• STATED EXERCISE: Copy every line of the records below word for word, leaving out the pictures.

### TASK MATERIAL

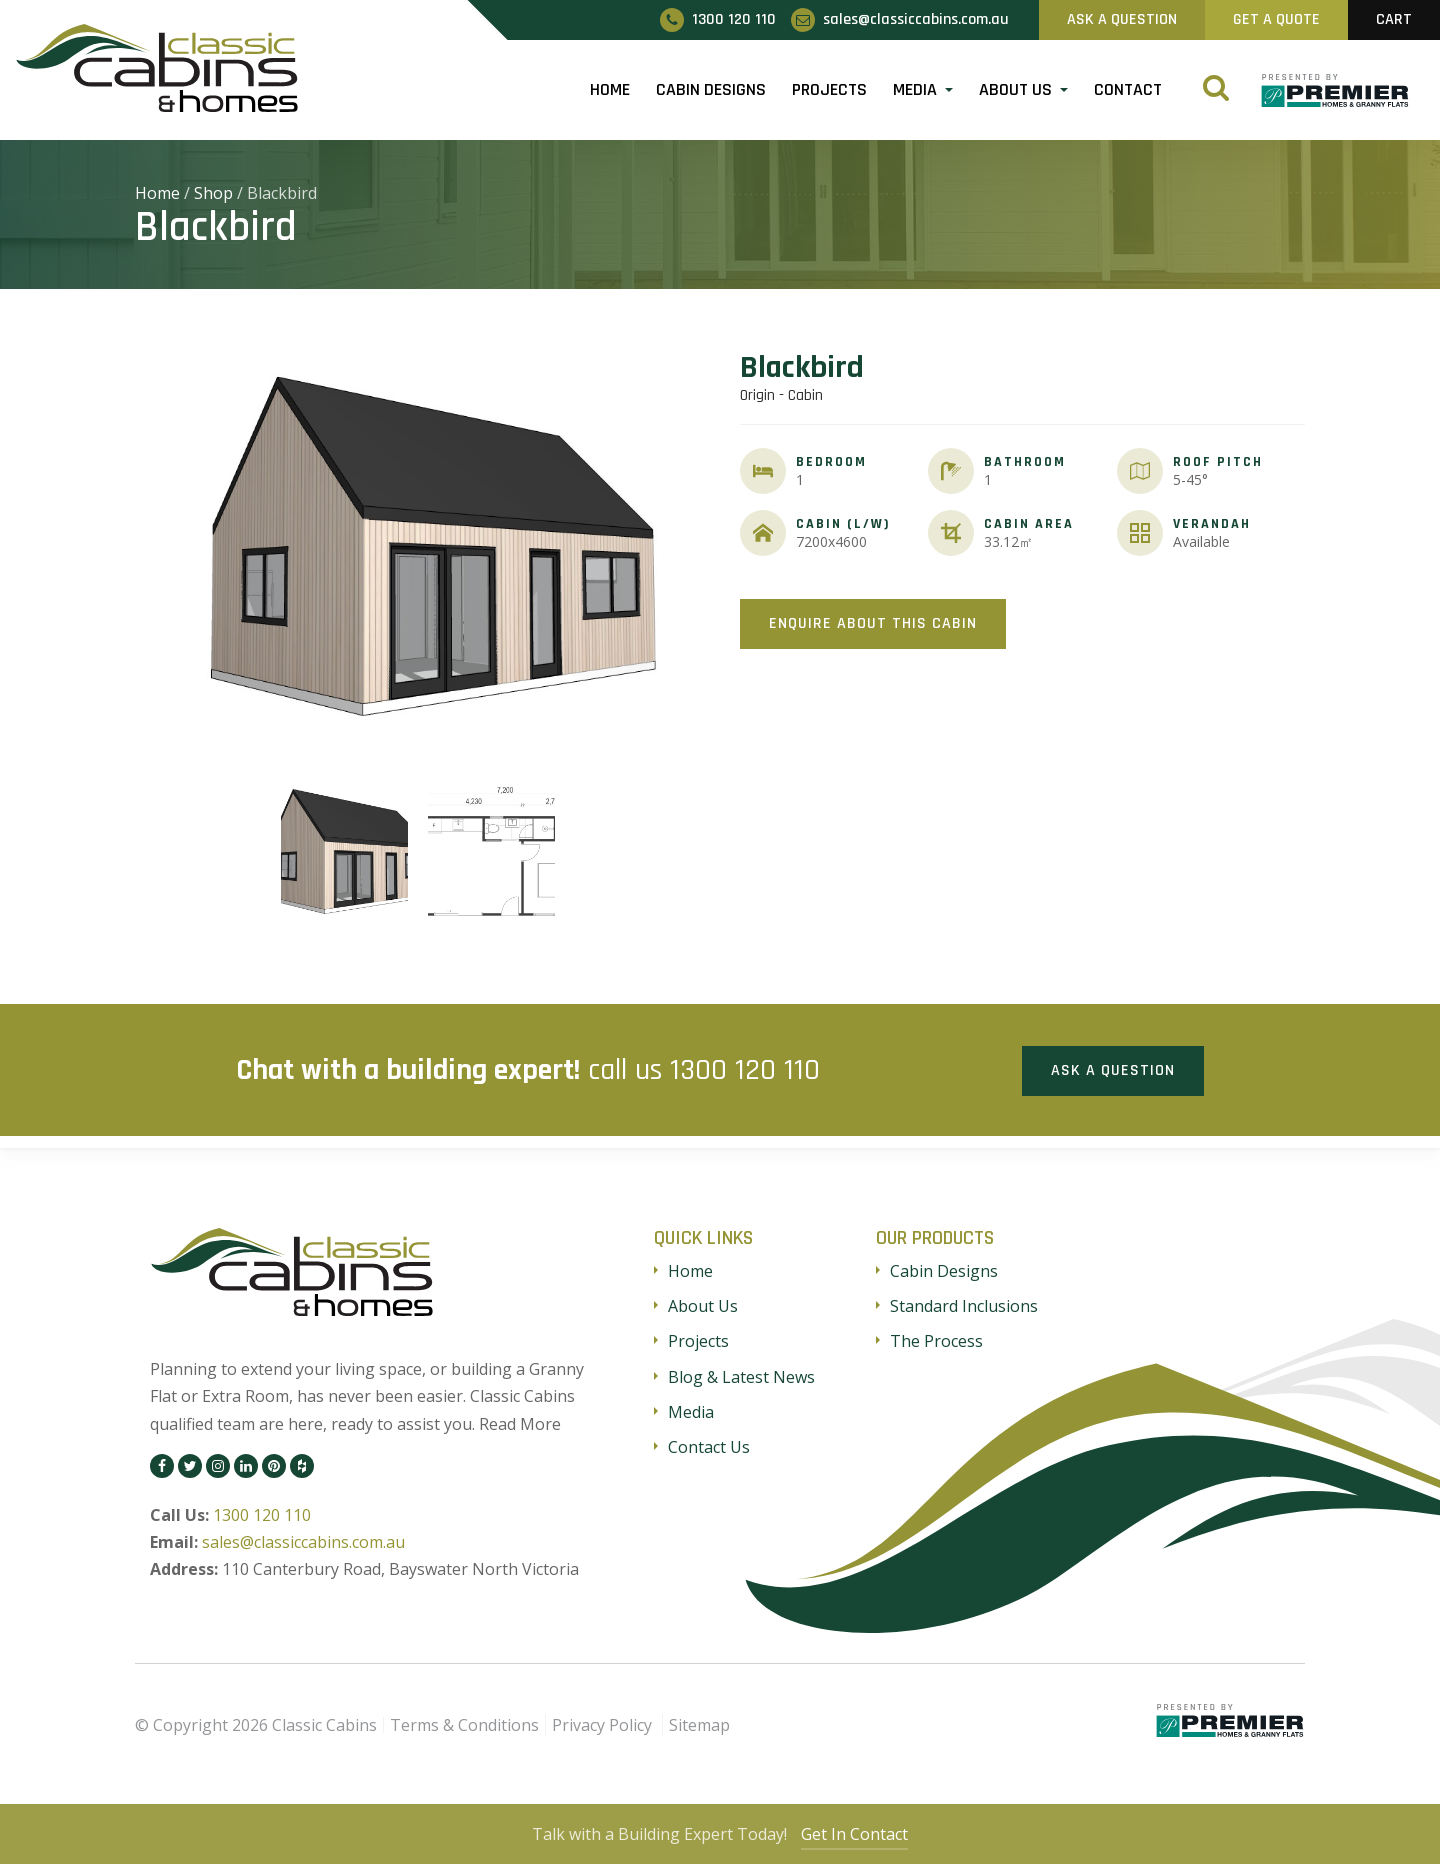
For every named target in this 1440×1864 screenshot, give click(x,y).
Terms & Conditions (464, 1723)
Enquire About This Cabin (873, 623)
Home (610, 89)
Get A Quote (1276, 19)
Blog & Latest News (741, 1375)
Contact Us (709, 1445)
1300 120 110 (745, 1069)
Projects (829, 89)
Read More (520, 1422)
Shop (213, 193)
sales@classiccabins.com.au (303, 1541)
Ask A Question (1122, 19)
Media (915, 89)
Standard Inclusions (964, 1305)
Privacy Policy (602, 1723)
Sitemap (699, 1723)
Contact (1128, 89)
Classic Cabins (324, 1723)
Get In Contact (857, 1834)
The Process (936, 1340)
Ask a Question (1113, 1068)
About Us (1015, 89)
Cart (1394, 19)
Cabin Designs (711, 89)
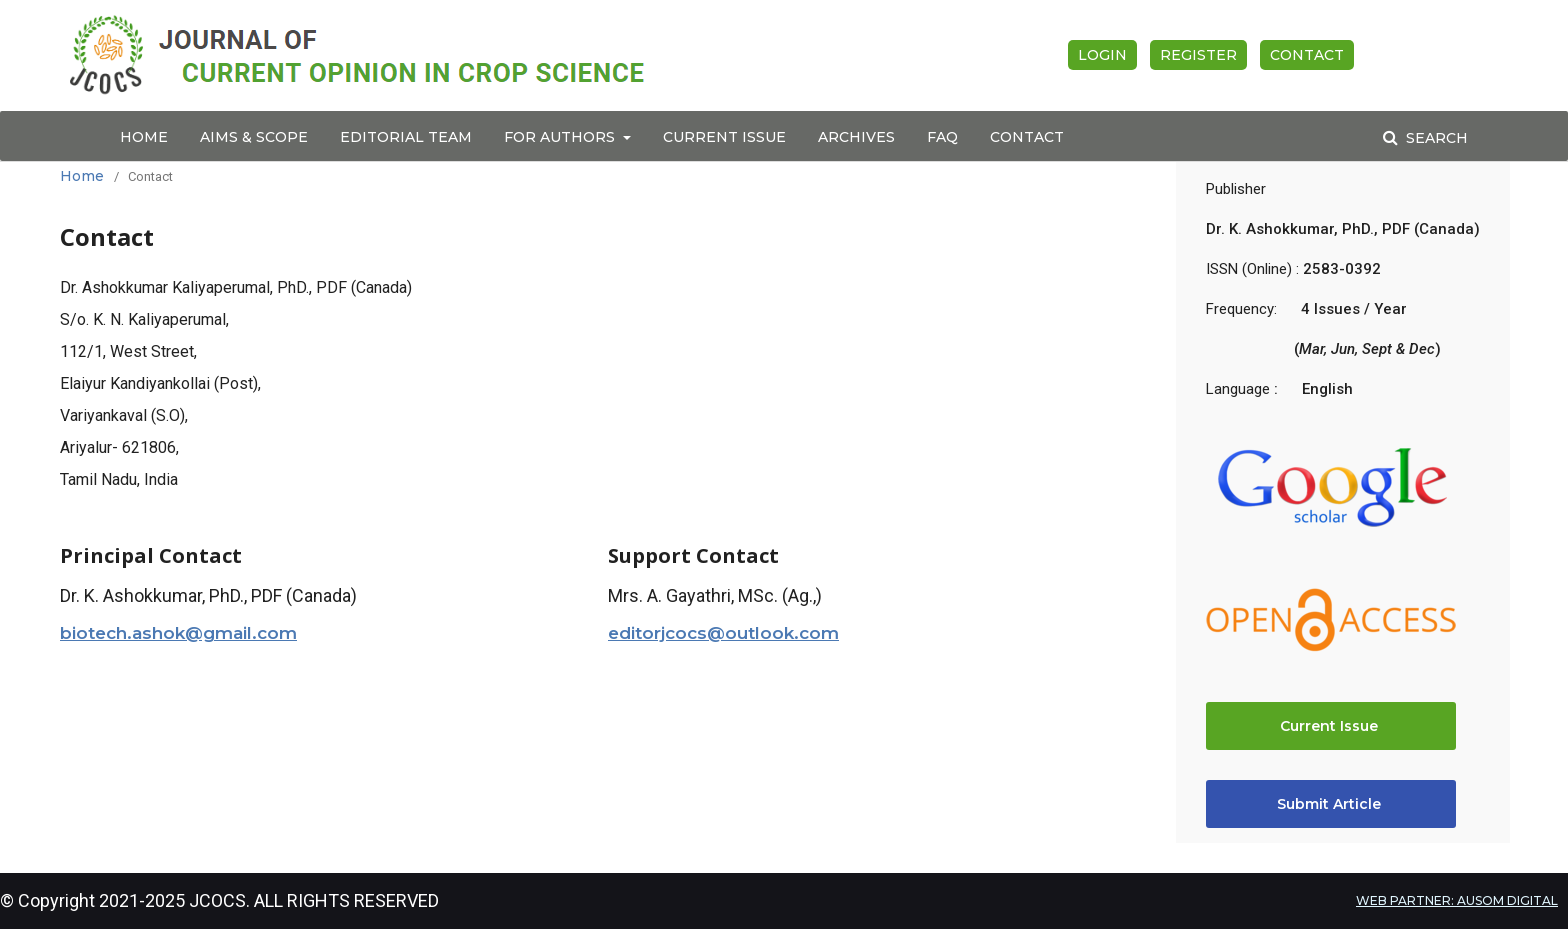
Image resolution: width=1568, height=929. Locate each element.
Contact (1027, 137)
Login (1102, 55)
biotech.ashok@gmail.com (178, 633)
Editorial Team (406, 137)
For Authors (561, 137)
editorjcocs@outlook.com (723, 633)
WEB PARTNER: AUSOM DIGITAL (1457, 900)
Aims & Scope (254, 137)
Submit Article (1331, 804)
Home (144, 137)
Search (1435, 138)
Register (1198, 55)
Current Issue (724, 137)
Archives (856, 137)
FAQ (942, 137)
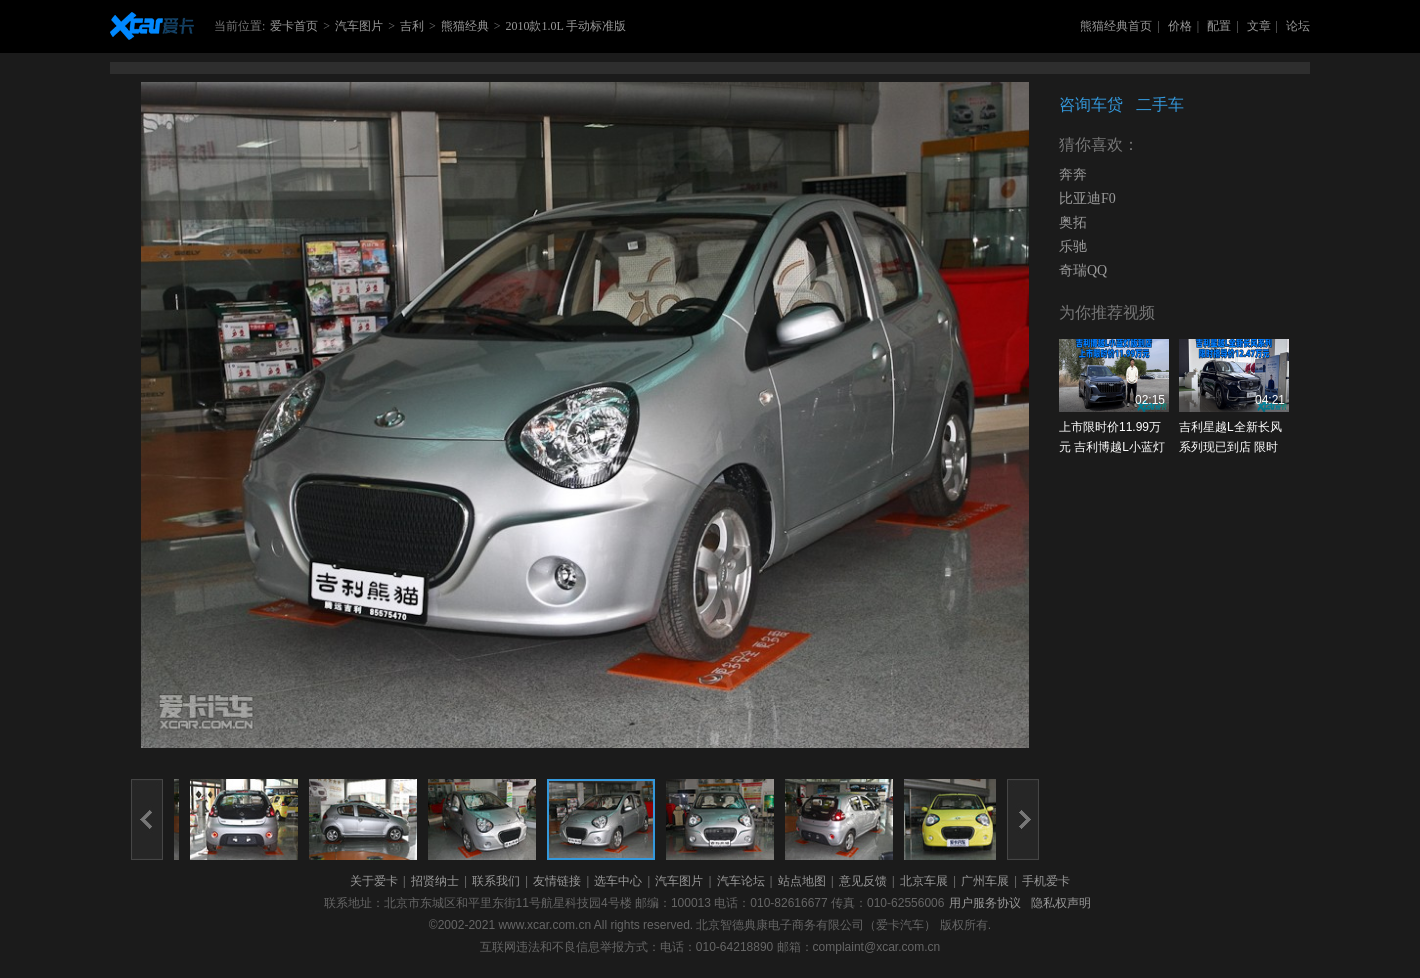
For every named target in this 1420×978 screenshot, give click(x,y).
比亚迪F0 (1087, 198)
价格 (1180, 26)
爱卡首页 (294, 26)
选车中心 (618, 881)
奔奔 (1073, 174)
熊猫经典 (465, 26)
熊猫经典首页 (1116, 26)
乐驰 (1073, 246)
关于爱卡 (374, 881)
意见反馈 (863, 881)
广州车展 (985, 881)
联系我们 (496, 881)
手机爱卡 (1046, 881)
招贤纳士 (435, 881)
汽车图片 (359, 26)
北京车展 (924, 881)
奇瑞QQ (1083, 270)
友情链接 (557, 881)
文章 (1259, 26)
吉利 (412, 26)
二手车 (1160, 104)
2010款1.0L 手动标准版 (565, 26)
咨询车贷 (1091, 104)
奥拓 (1073, 222)
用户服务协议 (985, 903)
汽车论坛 (741, 881)
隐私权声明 (1061, 903)
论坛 (1298, 26)
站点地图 (802, 881)
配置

######

• WRITTEN SOLUTION:
For every named target in this 1440×1864 screenshot, give click(x,y).
Terms & Conditions (464, 1723)
Enquire About This Cabin (873, 623)
Home (610, 89)
Get A Quote (1276, 19)
Blog & Latest News (741, 1375)
Contact Us (709, 1445)
1300 120 110 (745, 1069)
Projects (829, 89)
Read More (520, 1422)
Shop (213, 193)
sales@classiccabins.com.au (303, 1541)
Ask A Question (1122, 19)
Media (915, 89)
Standard Inclusions (964, 1305)
Privacy Policy (602, 1723)
Sitemap (699, 1723)
Contact (1128, 89)
Classic Cabins (324, 1723)
Get In Contact (857, 1834)
The Process (936, 1340)
Ask a Question (1113, 1068)
About Us (1015, 89)
Cart (1394, 19)
Cabin Designs (711, 89)
Image resolution: width=1568, height=929. Locate each element.
Contact (1027, 137)
Login (1102, 55)
biotech.ashok@gmail.com (178, 633)
Editorial Team (406, 137)
For Authors (561, 137)
editorjcocs@outlook.com (723, 633)
WEB PARTNER: AUSOM DIGITAL (1457, 900)
Aims & Scope (254, 137)
Submit Article (1331, 804)
Home (144, 137)
Search (1435, 138)
Register (1198, 55)
Current Issue (724, 137)
Archives (856, 137)
FAQ (942, 137)
For every named target in this 1420×978 screenshot, give click(x,y).
比亚迪F0 (1087, 198)
价格 (1180, 26)
爱卡首页 (294, 26)
选车中心 (618, 881)
奔奔 (1073, 174)
熊猫经典 (465, 26)
熊猫经典首页 (1116, 26)
乐驰 (1073, 246)
关于爱卡 (374, 881)
意见反馈 (863, 881)
广州车展 (985, 881)
联系我们 (496, 881)
手机爱卡 (1046, 881)
招贤纳士 (435, 881)
汽车图片 (359, 26)
北京车展 (924, 881)
奇瑞QQ (1083, 270)
友情链接 (557, 881)
文章 (1259, 26)
吉利 (412, 26)
二手车 (1160, 104)
2010款1.0L 手动标准版 (565, 26)
咨询车贷 (1091, 104)
奥拓 (1073, 222)
用户服务协议 (985, 903)
汽车论坛 (741, 881)
隐私权声明 (1061, 903)
论坛 (1298, 26)
站点地图 (802, 881)
配置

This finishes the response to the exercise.